ABOUT THIS EXERCISE:
Repeat the listing verbatim. Drop any pictures.

INFORMATION GIVEN:
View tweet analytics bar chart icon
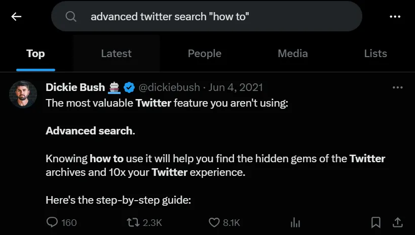Viewport: 415px width, 235px height. coord(295,222)
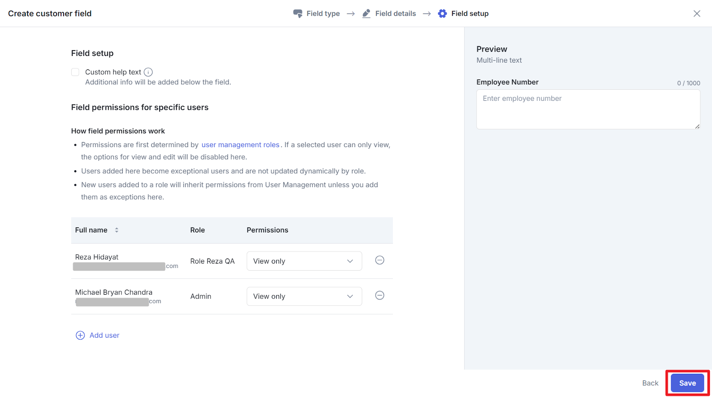Sort by Full name using the sort arrows
Viewport: 712px width, 400px height.
(117, 230)
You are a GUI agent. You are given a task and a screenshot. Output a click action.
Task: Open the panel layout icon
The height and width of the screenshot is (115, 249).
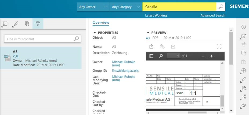coord(5,24)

RESULT:
View tweet analytics bar chart icon
Viewport: 415px width, 235px height. coord(295,222)
Sort by Full name using the sort arrows
Viewport: 712px width, 400px height.
(117, 230)
You are a GUI agent. You are given a task and a screenshot. Output a click action.
Task: Open the panel layout icon
The height and width of the screenshot is (115, 249).
coord(5,24)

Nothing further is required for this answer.